ACTIVITY LIST:
(a) Copy the part of the blog post on POW/MIAs starting with "Friday, March 09, 2012" and going on through "it. Our POW/MIAs.".
(b) Answer these questions from the blog post on POW/MIAs:
(i) What date is given at the top of the post?
(ii) What is the post's title?
(iii) What does the writer say their life is now?

Segment Start: TEXT BLOCK

Friday, March 09, 2012

Not Forgotten...

I'm not really sure what spurred me to do this particular post today, but I feel strongly about it. Our POW/MIAs.

We talk about the military, as a country, and grandly profess to "support the troops". Or,  you hear those saying,"I don't support what they do but I do support them." It's a hard pill to swallow sometimes and I don't know what to even say sometimes as I watch people say these words on tv or, listen to them as they take a sip of their Starbucks. I have never had the honor of serving our country in the military. I've often wished I had bucked what was expected of me and just joined. Don't get me wrong, I have no illusions of some battle somewhere where I'd be carrying the flag and such. I understand there is no romance in the death of soldiers. My statement comes from a deeper place; a sense of obligation that I owe something to those who have defended our nation in the past and a belief that we are still the greatest nation on this blue-green ball. My life now is that of a public servant. I do the best I can to take care of my fellow American. That's the biggest thing I think; folks that sign up to wear the flag on their shoulder tend to be sheepdogs caring for the rest. Our Soldiers, Marines, Sailors, and Airmen along with firefighters and cops(the real ones that get it).

Segment End: TEXT BLOCK
Segment Start: LISTED RECORDS

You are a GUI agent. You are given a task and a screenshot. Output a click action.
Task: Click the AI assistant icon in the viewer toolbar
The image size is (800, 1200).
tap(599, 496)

Segment End: LISTED RECORDS
Segment Start: LISTED RECORDS

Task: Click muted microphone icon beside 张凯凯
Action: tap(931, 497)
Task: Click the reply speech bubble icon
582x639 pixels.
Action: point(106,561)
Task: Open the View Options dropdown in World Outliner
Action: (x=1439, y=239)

Segment End: LISTED RECORDS
Segment Start: LISTED RECORDS

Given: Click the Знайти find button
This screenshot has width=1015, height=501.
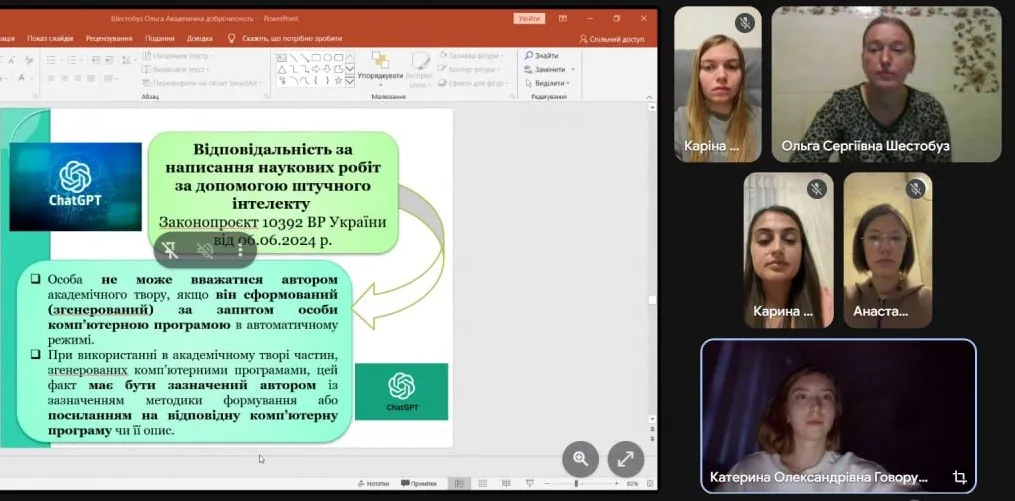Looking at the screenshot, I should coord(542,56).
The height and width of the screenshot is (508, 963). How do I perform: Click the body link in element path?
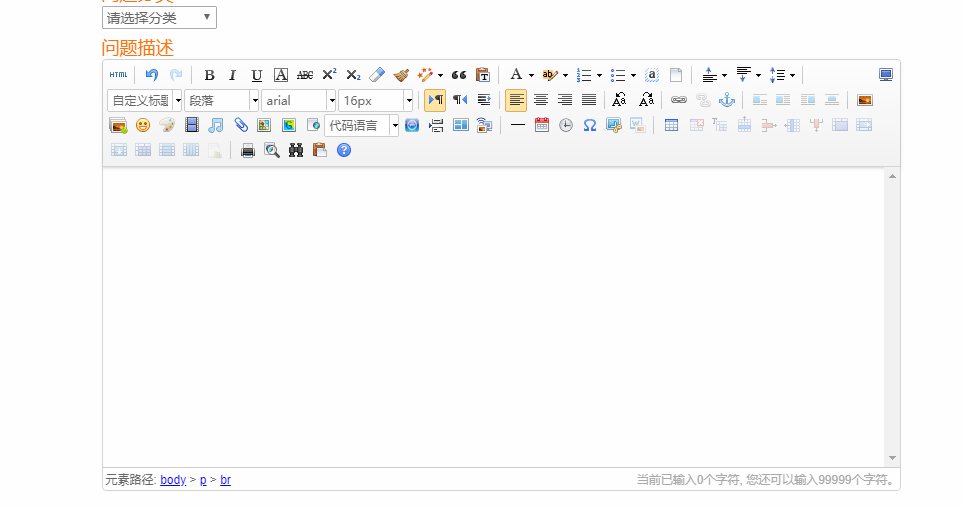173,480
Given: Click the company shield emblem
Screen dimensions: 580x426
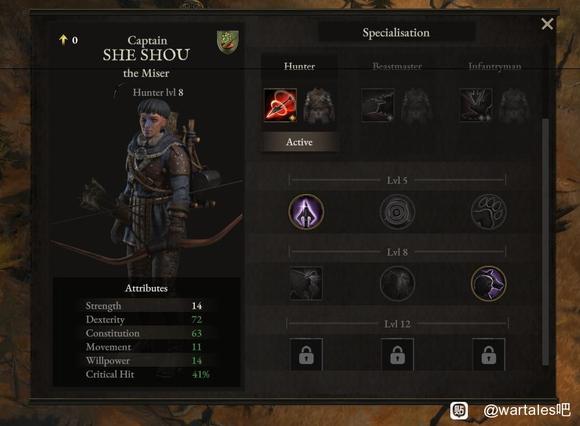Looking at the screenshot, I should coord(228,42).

Segment End: LISTED RECORDS

RESPONSES FOR EACH TASK:
(a)
Friday, March 09, 2012

Not Forgotten...

I'm not really sure what spurred me to do this particular post today, but I feel strongly about it. Our POW/MIAs.

(b)
(i) Friday, March 09, 2012
(ii) Not Forgotten...
(iii) That of a public servant